From the evidence adduced in this cause and the official records of the commission, it appears that the area in question has never been a part of the territory professed to be served by Southern Bell but that it has for a number of years been within the service area of Florida Telephone Corp.
Section 364.36, Florida Statutes 1953, provides as follows—
Any person engaged in the construction or operation of any line, plant or system, or any extension thereof, on May 19, 1953, shall be entitled to receive a certificate of convenience and necessity from the commission authorizing such person to continue the construction or operation of such line, plant or system, or extension thereof, in the territory professed to be served by such person on May 19, 1953, if within 60 days thereafter such person files maps with the commission showing his existing lines and facilities, his lines or extensions thereof under construction, and the territory professed to be served by such person.
Pursuant to and in compliance with the foregoing statute, Florida Telephone Corp. filed maps of the territory professed to be served by it and applied for the issuance of a certificate of public convenience and necessity. By such maps and application, said company professed to serve the Lake Sheen and Pocket Lake area here in question. Southern Bell also filed maps pursuant to the statute and applied for a certificate — but the area in question was not incorporated in the area professed to be served by it.
After the enactment of the foregoing statute Florida Telephone Corp. ran lines into and offered service to the residents of the area in question on its Windermere sub-exchange located approximately 5 air miles or 7 route miles from the area. Several persons in the area presently receiving service from Florida Telephone Corp. testified that their service is satisfactory. No one being served testified to unsatisfactory service but a number of residents for whom service is available testified that they would prefer Southern Bell service on the Orlando exchange to service by Florida Telephone Corp.

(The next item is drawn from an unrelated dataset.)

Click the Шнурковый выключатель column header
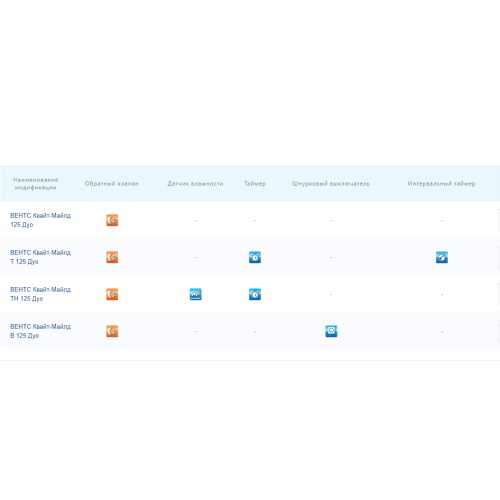The image size is (500, 500). coord(331,183)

Southern Bell witnesses testified that the most distant point in the area in question from the company’s Orlando central office is 22.7 miles; that service to the residents thereof by Southern Bell would require an expenditure of from $65,217 to $70,908 — $33,450 *7of this could be assigned to future service needs within the service area of Southern Bell along the route extending to the area in question, leaving a balance of from $81,767 to $37,458 directly assignable to the cost of providing Southern Bell service to, the area in question. This service, if made available, would of course parallel the lines and facilities of Florida Telephone Corp. within an area professed to be served by that company. M. L. Barre, assistant to the general manager of Southern Bell, testified that his company is not willing to Serve the area in question.
Under the provisions of section 364.36 Florida Telephone Corp. is entitled as a matter of right to a certificate of public convenience and necessity covering the Lake Sheen and Pocket Lake area in question. The commission does not have legal authority under the statute to require or authorize a telephone company to serve an area already being served by another telephone company over the objection of such other company — unless there has been a failure on the part of the company serving such territory to provide reasonably adequate service to the territory after notice and a reasonable opportunity to do so, section 364.39. Only in such event does the commission have power under the statute to issue a certificate to another company willing and able to provide reasonably adequate service. From the record in this case it appears that Florida Telephone Corp. is presently serving the area; and those persons who have subscribed to the service consider it adequáte.
Under these circumstances the commission finds that the petition of the residents of the Lake Sheen and Pocket Lake area for telephone service by the Southern Bell Tel. & Tel. Co. should be denied, and it is ordered that the petition be, and it is, denied.